ACTION ITEM: Give back exactly the lines starting at the one with "Given: Select step" and ending at the last line of the data below. Pictures are not part of the copy.

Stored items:
-- -- --
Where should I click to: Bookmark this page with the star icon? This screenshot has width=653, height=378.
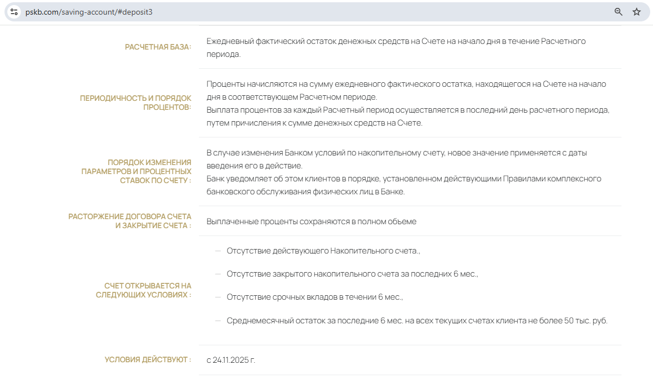pyautogui.click(x=637, y=12)
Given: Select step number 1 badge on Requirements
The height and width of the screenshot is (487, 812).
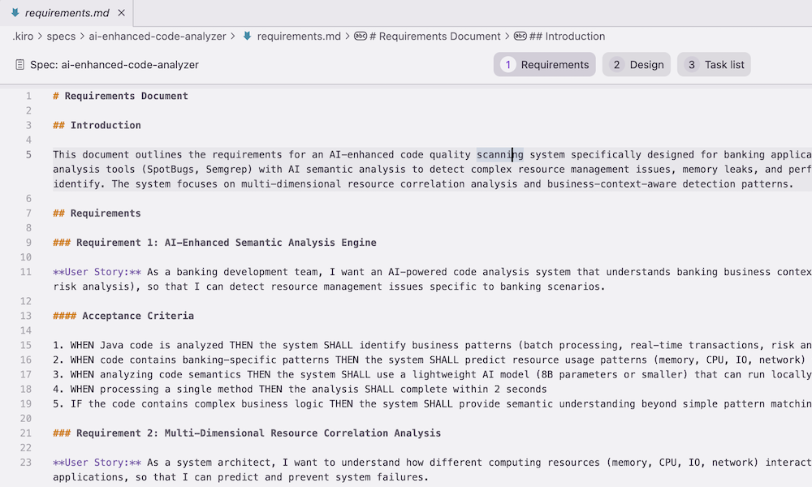Looking at the screenshot, I should point(508,65).
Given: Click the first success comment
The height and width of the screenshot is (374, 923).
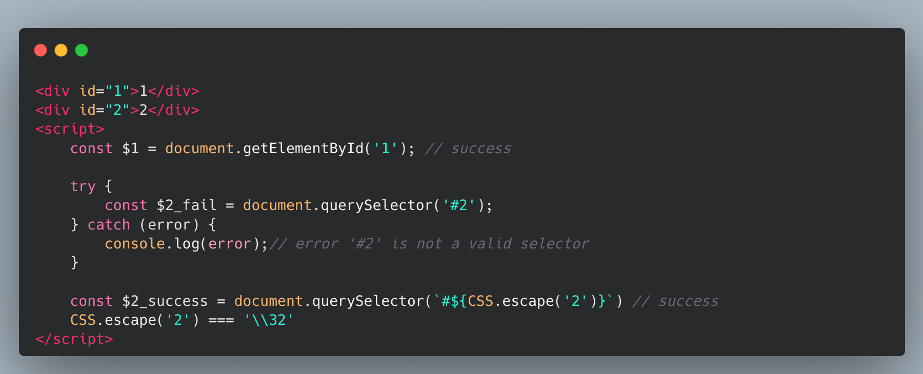Looking at the screenshot, I should click(x=468, y=149).
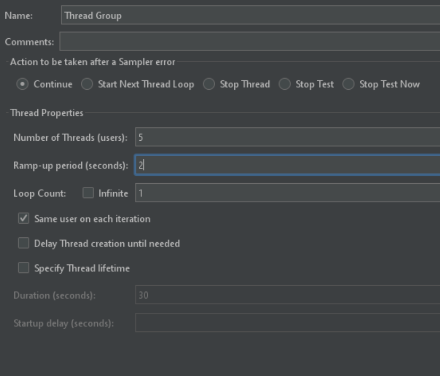Tick the Specify Thread lifetime checkbox

point(23,268)
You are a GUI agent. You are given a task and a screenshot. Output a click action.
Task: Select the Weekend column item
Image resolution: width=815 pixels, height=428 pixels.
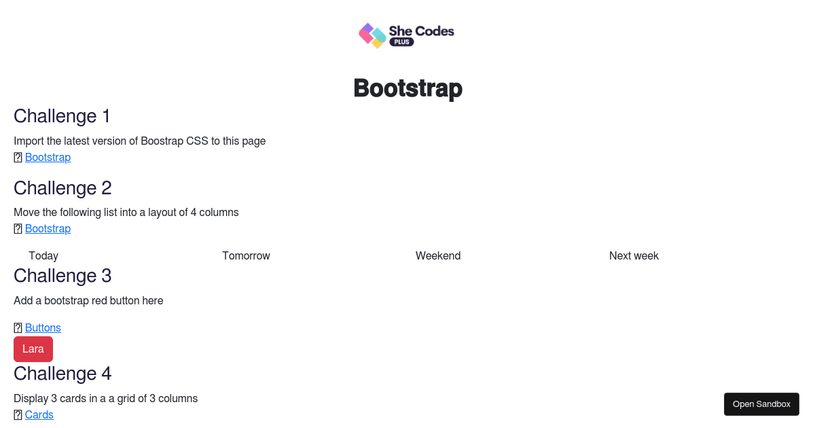(438, 255)
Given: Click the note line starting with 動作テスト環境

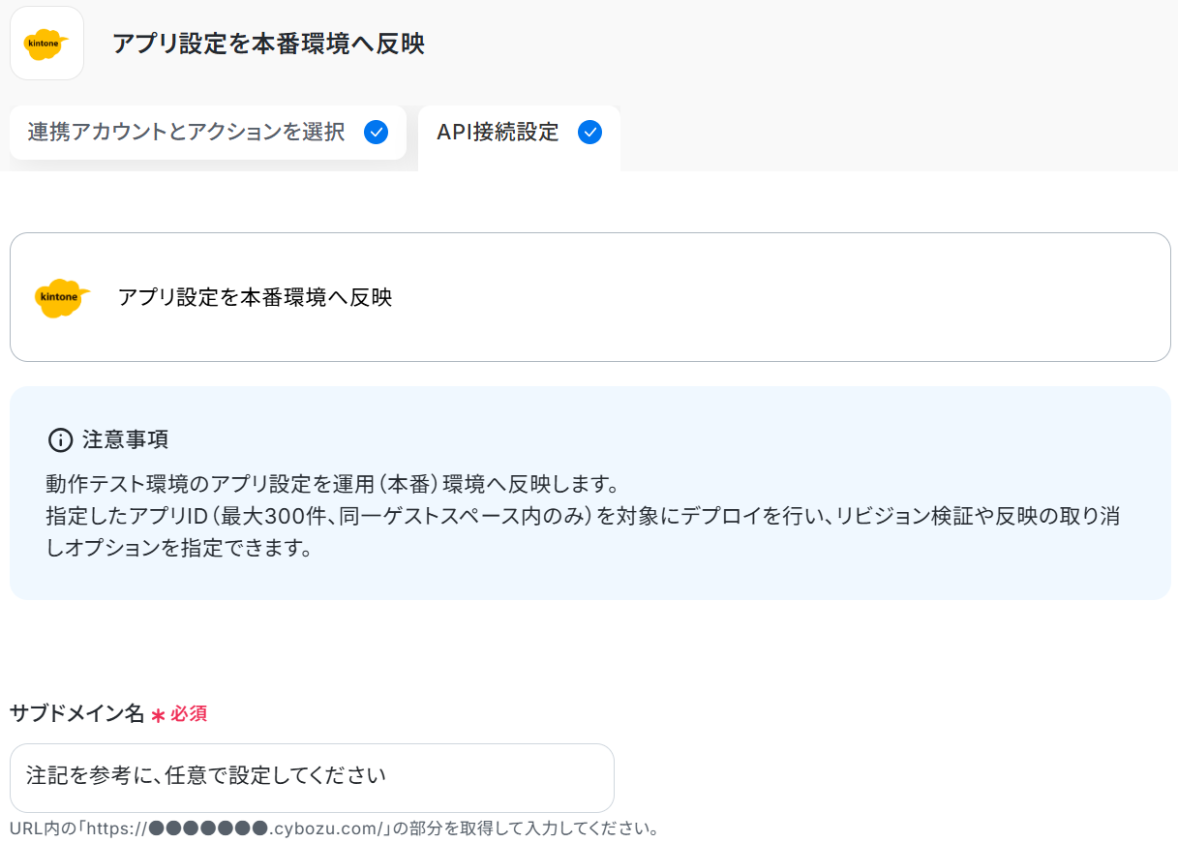Looking at the screenshot, I should tap(331, 484).
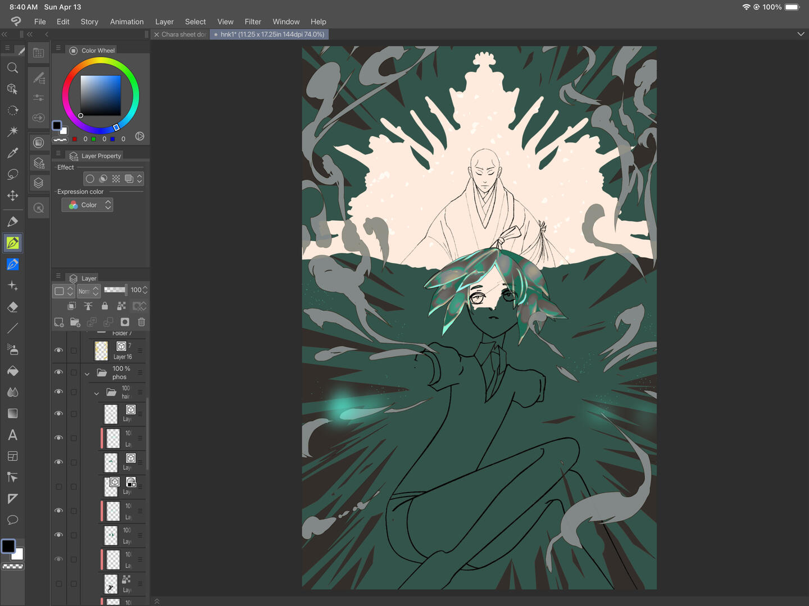This screenshot has width=809, height=606.
Task: Select the Fill bucket tool
Action: tap(12, 371)
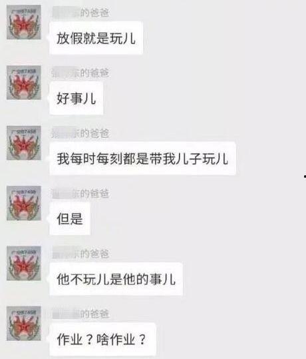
-- -- --
WRITTEN ANSWER:
Given: Select step number 1 badge on Requirements
The height and width of the screenshot is (487, 812).
Looking at the screenshot, I should point(508,65).
Given: Click the first success comment
The height and width of the screenshot is (374, 923).
Looking at the screenshot, I should click(x=468, y=149).
Tick the Specify Thread lifetime checkbox

point(23,268)
You are a GUI agent. You are given a task and a screenshot. Output a click action.
Task: Select the Weekend column item
Image resolution: width=815 pixels, height=428 pixels.
(438, 255)
Given: Click the note line starting with 動作テスト環境

Looking at the screenshot, I should tap(331, 484).
This screenshot has width=809, height=606.
Task: Select the Fill bucket tool
Action: tap(12, 371)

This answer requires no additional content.